Contrary to popular belief, horses are not that vocal, they mostly communicate through body language. These elegant animals are very intuitive and pick up on changes in behaviour and subtle movements. To best understand your horse, you need to pay attention to their movements and changes in their demeanour. While horses have quite an array of expressions, we have collated some of the most basic attributes to spot in your mount. Of course, no one knows your horse better than you do, so if your furry friend is displaying some of these signs but does not necessarily fit the criteria, use your own judgement or consult a vet.


  • When they are wide-eyed and their head is elevated, they are conveying nervousness. If you can identify the threat straight away, walk them away from it; if not, try and distract them and give them a once-over.
  • If their eyes are bright, they are alert and attentive. Engaged. They will be ready to go, or something has peaked their interest!
  • Soft look – relaxed, content. If your equine is really relaxed, it might even have its eyes closed. When your horse is relaxed, and in any other situation really, make yourself known; if you creep up on them you might spook them.


  • When they are forward, it means they are alert or interested.
  • If they are pinned back close to the neck, they are angry and about to bite or kick. Make sure you get out of the way, and if you identify the source of their anger, steer them away.
  • Rapidly swivelling ears swinging back and forth – heightened state of anxiety or alertness.
  • Your horse is relaxed if their ears are sideways.



  • You will find your horse with an elevated head when they are focused on something, to the point where they may go into flight mode if they deem it necessary.
  • Your horse is relaxed when their head is lowered, the ears are probably not perked either. Make yourself known so you don’t startle them.
  • Snaking – lowering the head slightly and waving neck from side to side is an aggressive act. Often used by stallions who are dealing with an uncooperative mare. Try and find the source of their discomfort and try and solve or diffuse situation.

Front Legs

  • Horses are scared when their legs are splayed and leaning back a little.
  • When your horse is pawing the ground, they can be bored or impatient. Stressed horses might also do it while eating; it’ll stop when the root of the problem disappears.
  • Your horse will likely stomp the ground to convey irritation. It’s usually something minor.
  • A dangerous but rare movement is the forceful forward kick with front legs referred to as striking; likely to happen when your mount is aggressive or defensive.

Hind legs

  • Your horse is likely to be relaxed when their head is lowered and one of their hooves is cocked: the act of resting the tip of the hoof on the ground. With a lowered head and floppy ears, they are relaxed. If, however, they look agitated, with his head elevated and are looking back, they might be considering kicking whatever they feel threatened by.
  • To signal irritation, they will raise them. To what extent depends on their head and overall body language.

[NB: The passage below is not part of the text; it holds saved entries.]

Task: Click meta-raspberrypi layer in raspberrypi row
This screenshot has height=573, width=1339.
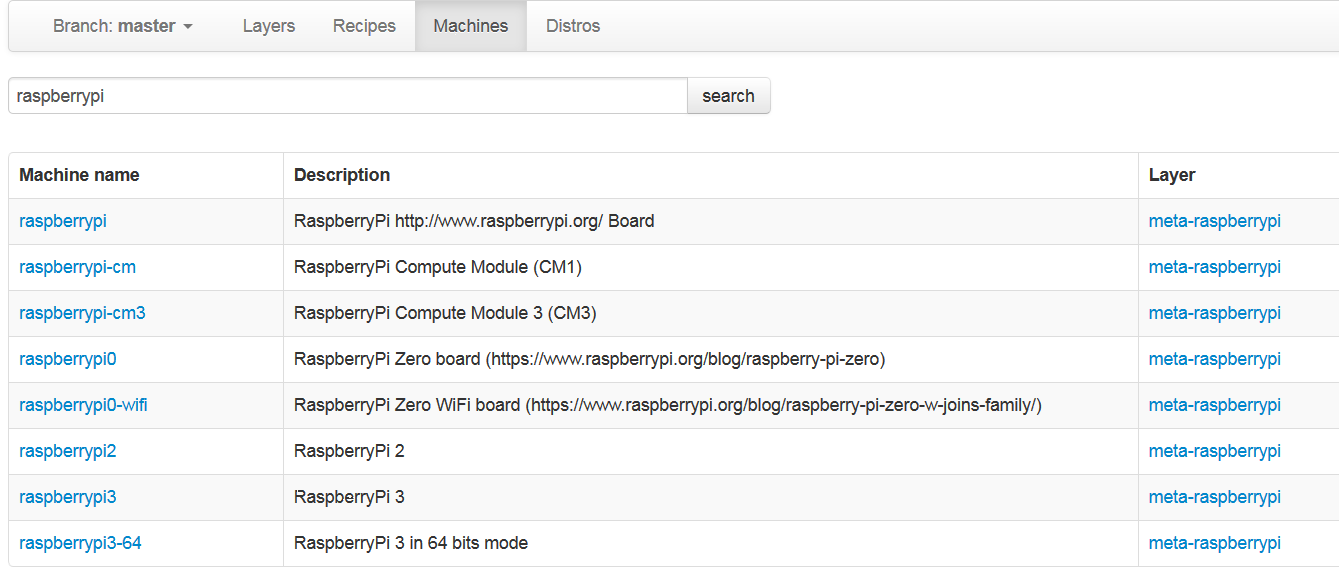Action: click(1214, 221)
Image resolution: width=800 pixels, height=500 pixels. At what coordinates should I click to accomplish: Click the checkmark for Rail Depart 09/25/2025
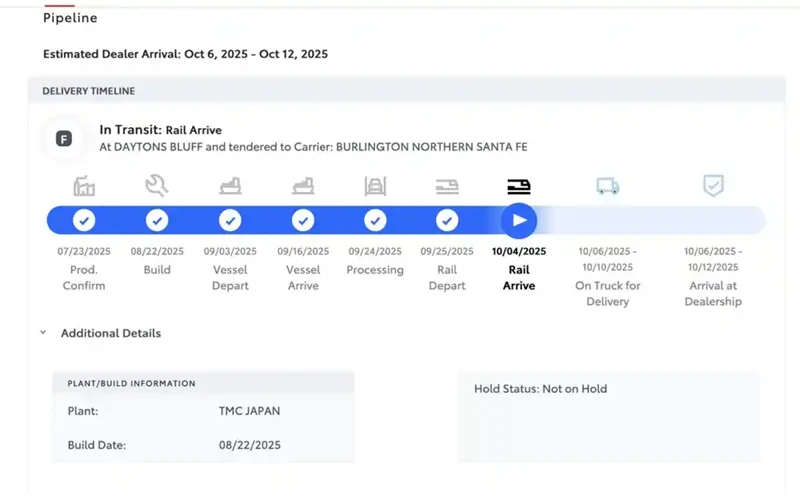447,220
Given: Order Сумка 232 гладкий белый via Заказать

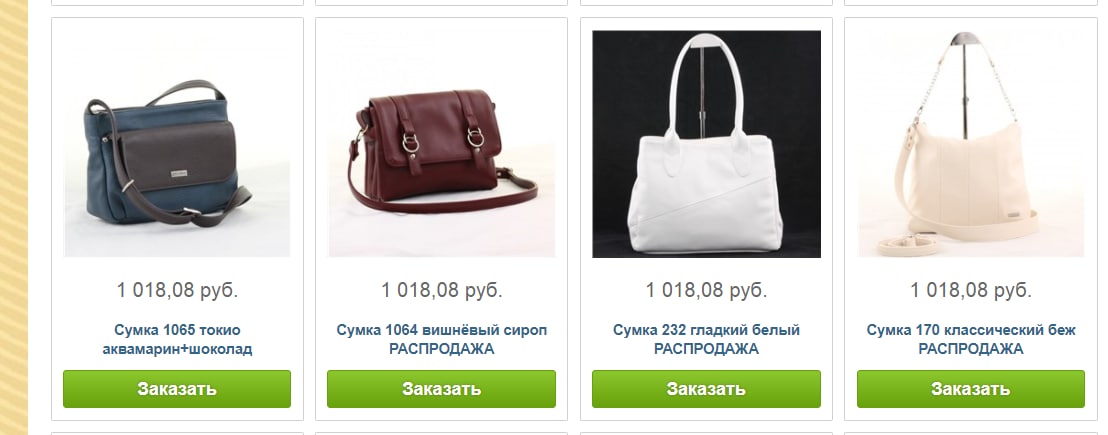Looking at the screenshot, I should (706, 389).

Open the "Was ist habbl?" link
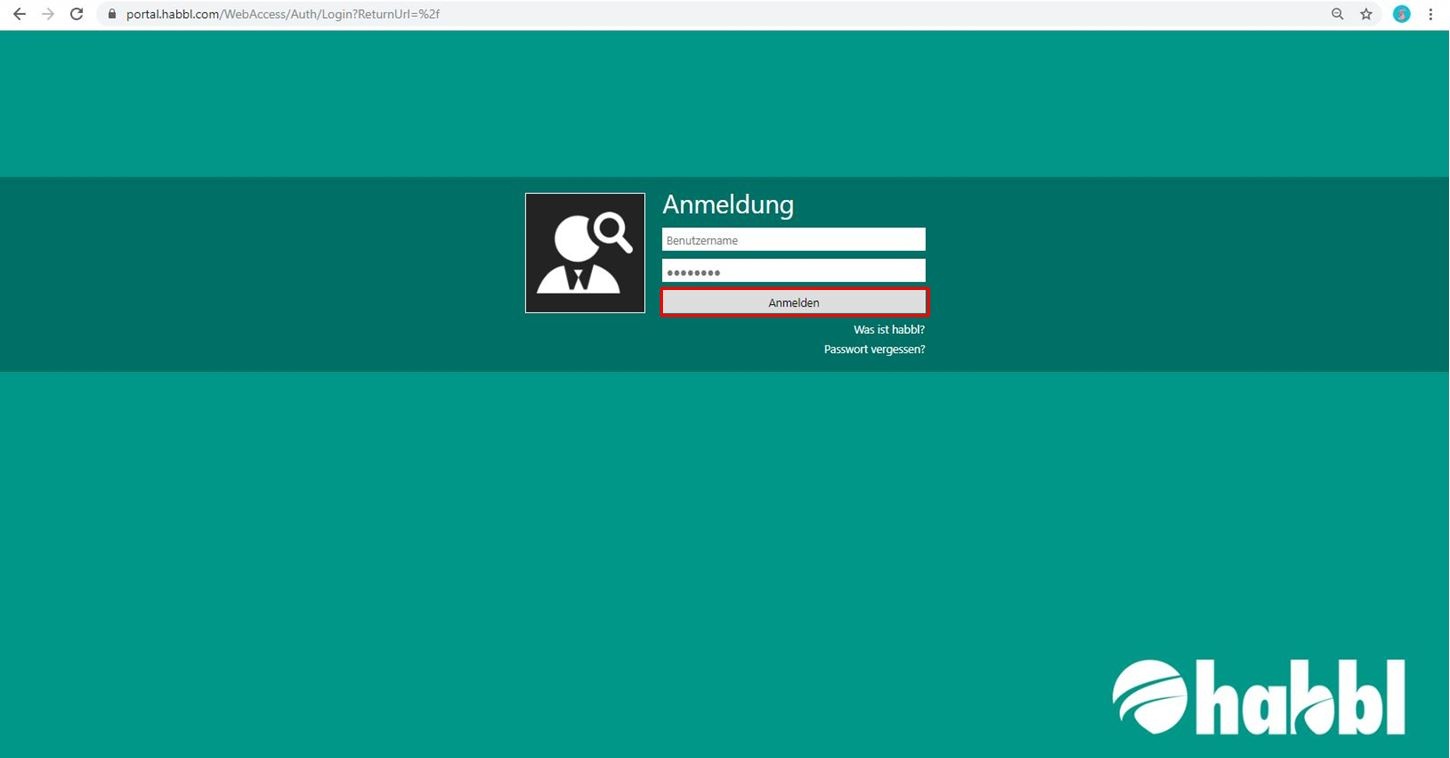coord(888,329)
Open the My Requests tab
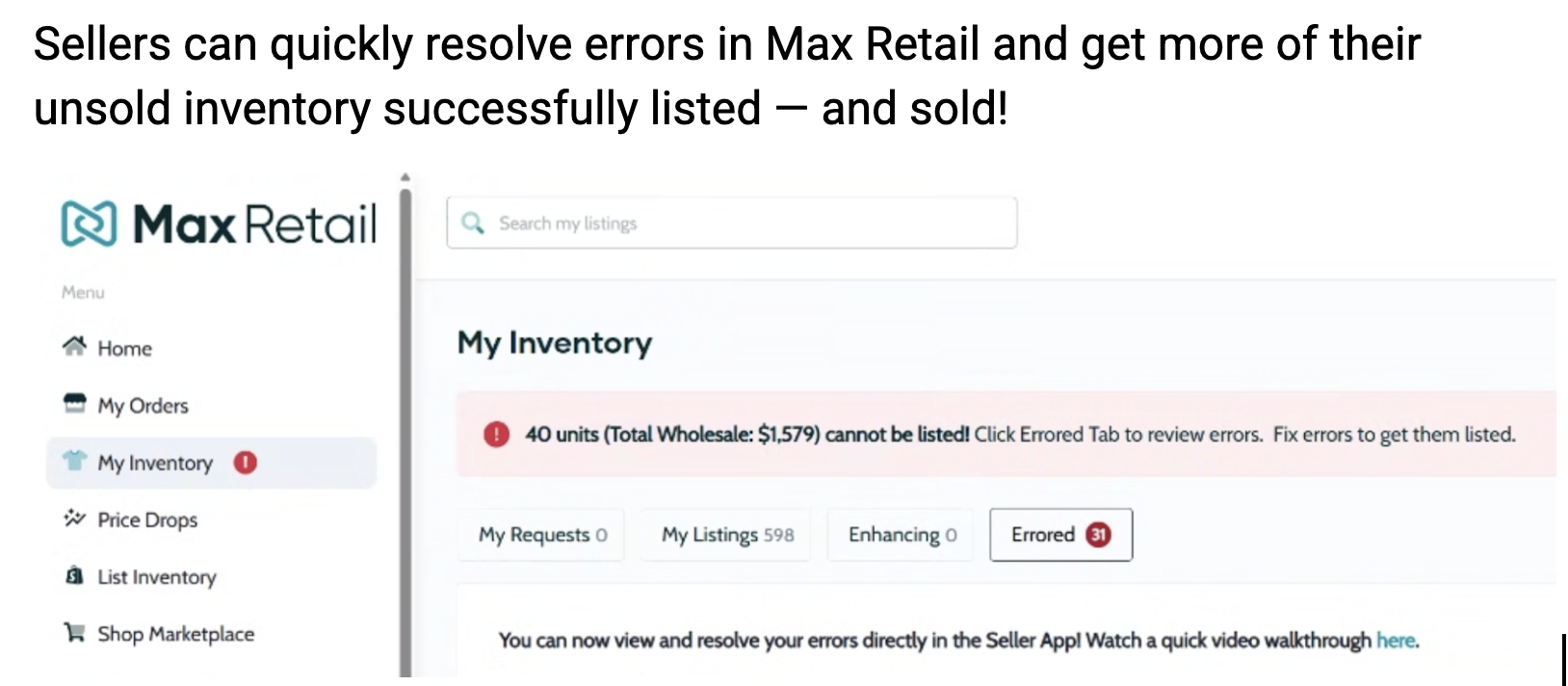1568x686 pixels. [542, 535]
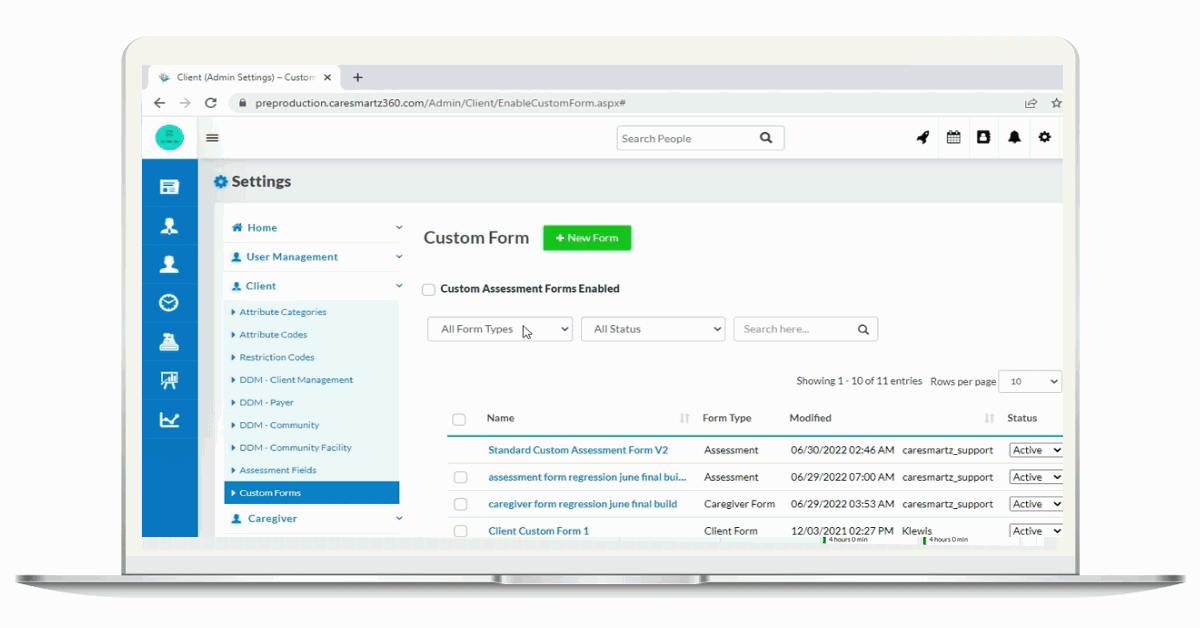Open the rocket quick-launch icon
1200x628 pixels.
click(922, 137)
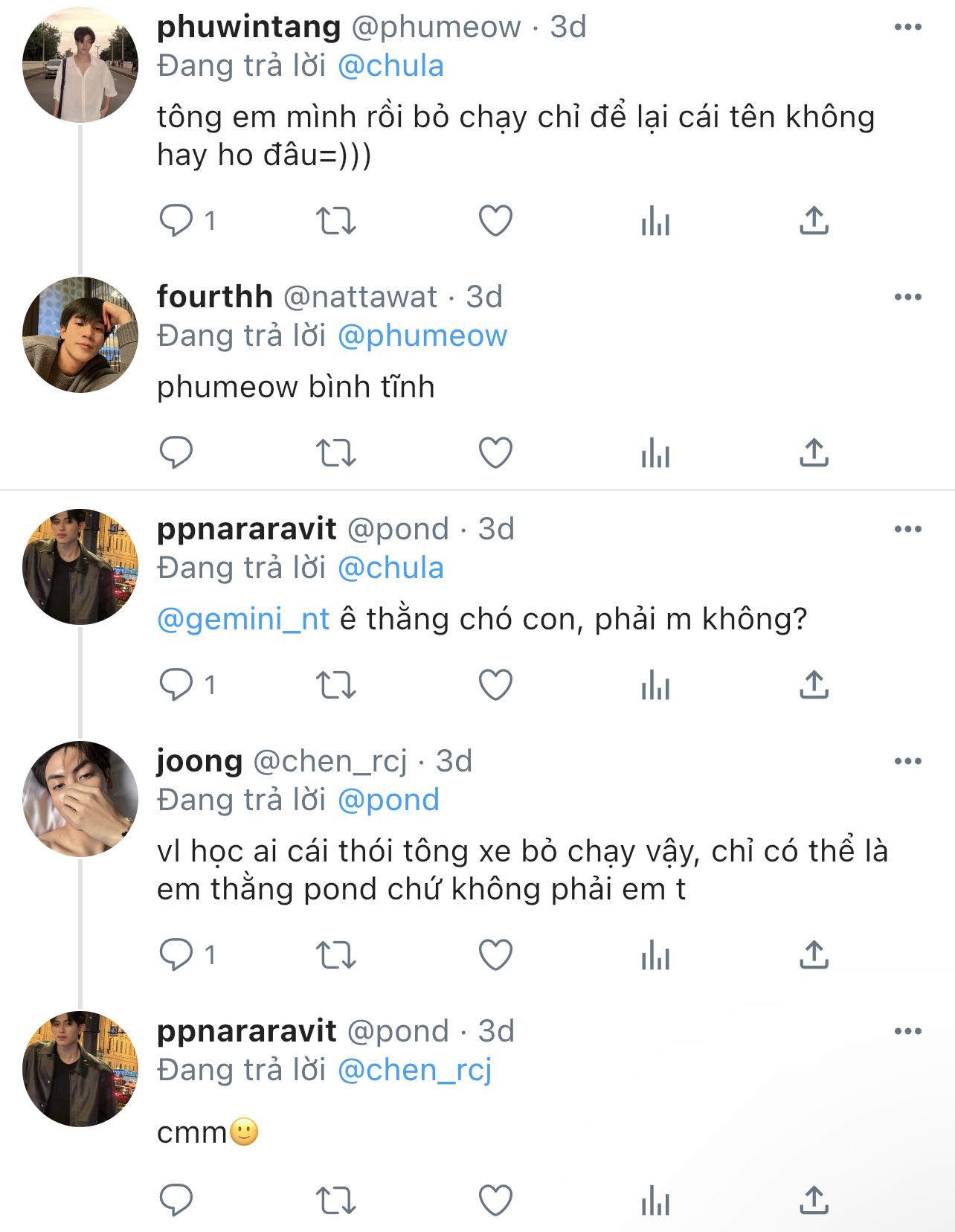This screenshot has height=1232, width=955.
Task: Like phuwintang's tweet about tông em mình
Action: click(x=495, y=221)
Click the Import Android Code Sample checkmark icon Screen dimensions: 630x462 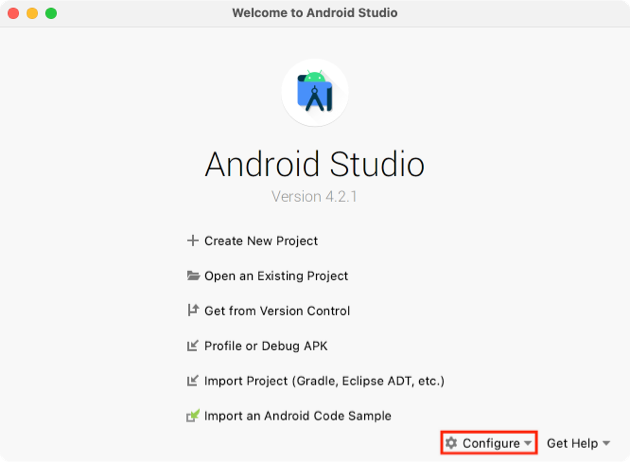(x=193, y=416)
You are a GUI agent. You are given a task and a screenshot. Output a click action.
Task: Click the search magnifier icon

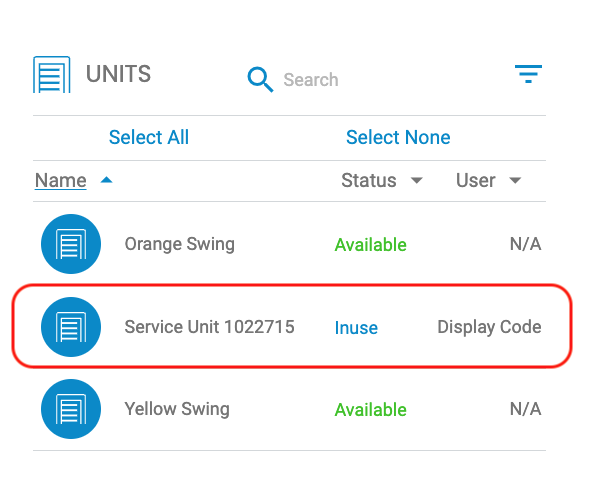(260, 79)
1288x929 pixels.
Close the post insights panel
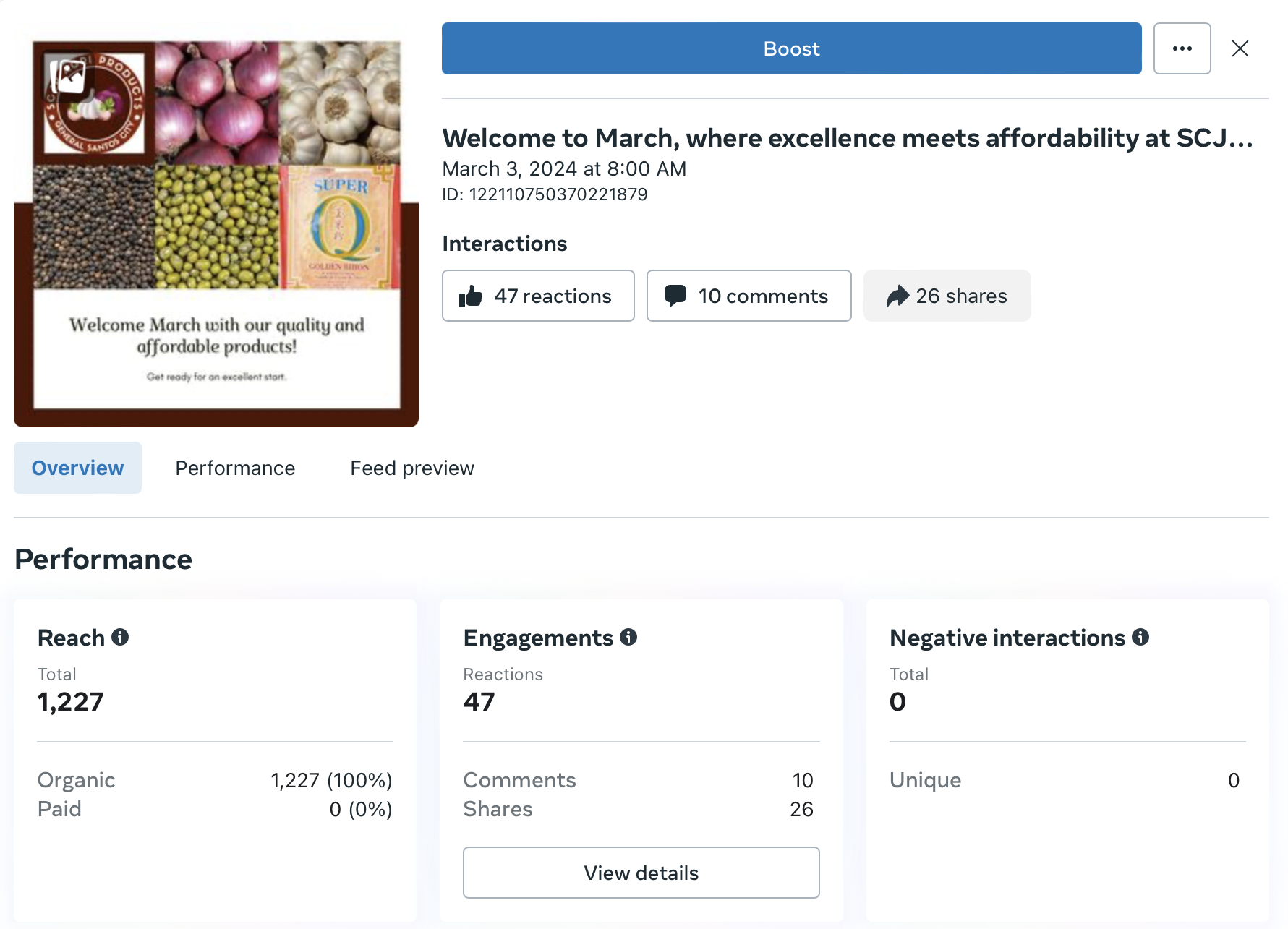tap(1240, 48)
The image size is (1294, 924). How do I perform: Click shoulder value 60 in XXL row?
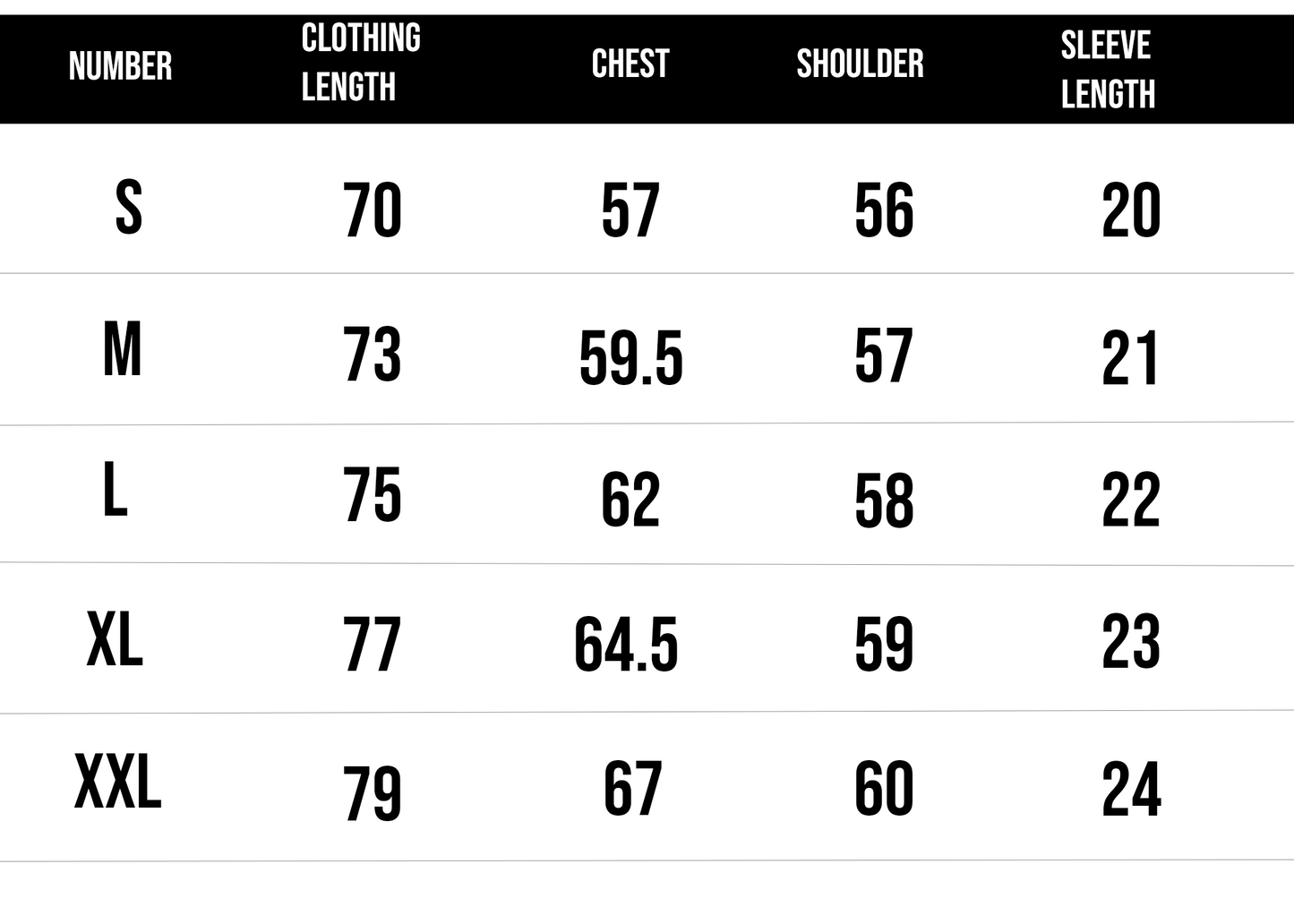(x=884, y=790)
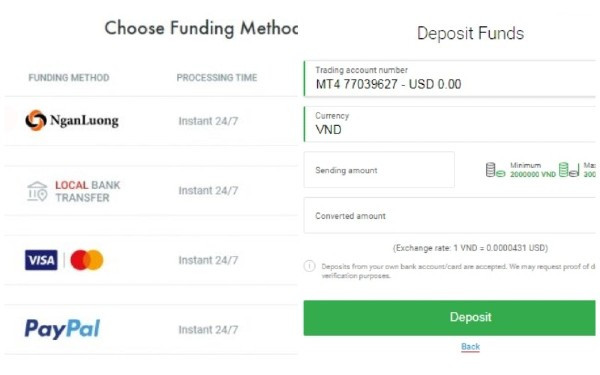This screenshot has height=375, width=600.
Task: Click the maximum amount coins icon
Action: pyautogui.click(x=569, y=170)
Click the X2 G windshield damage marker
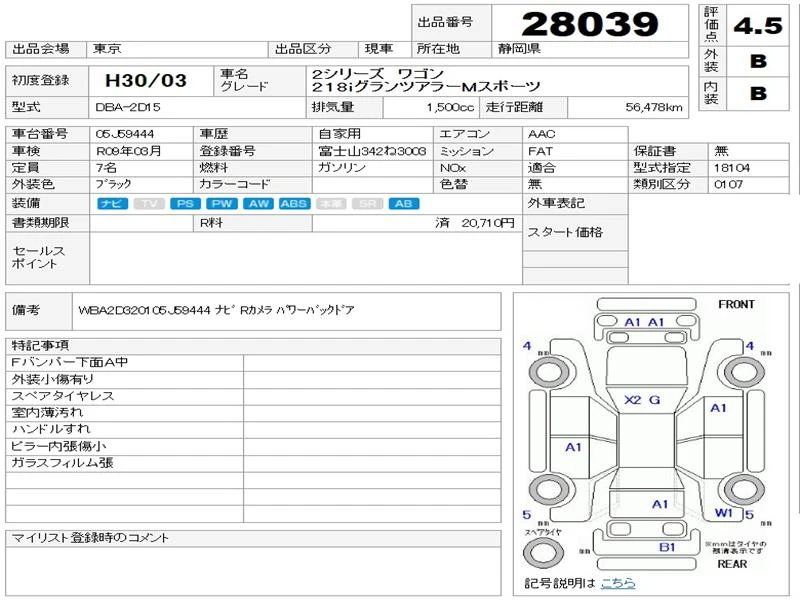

  • If it’s hanging relaxed or gently swishing at flies, this stance is a normal way to be.
  • When your horse is irritated or annoyed, they will wring and swish their tail rapidly.
  • You must reassure your mount if the tail is clenched tightly against their hindquarters as they will be scared or nervous.
  • An elevated tail is a sign of high spirits.


  • A drooping or slack mouth signifies a relaxed or sleeping horse. If your mount is alert and with the same expression, it might be a cause for concern as should therefore contact your vet.
  • If a horse is chewing without food, it means they are relaxed and thinking.
  • Flared nostrils imply the horse has just been exercised. They can also do it if they are startled or nervous.
  • A horse is exerting dominance if they show a curled lip combined with pinned ears and a swinging hind.
  • When there are new smells around and the horse wants to make sure of their surroundings, they  curls their upper lip and blow air back out, this is called the flehmen response.


Tweet us photos of your horses doing a flehmen response or relaxing with a cocked hoof @Preloved!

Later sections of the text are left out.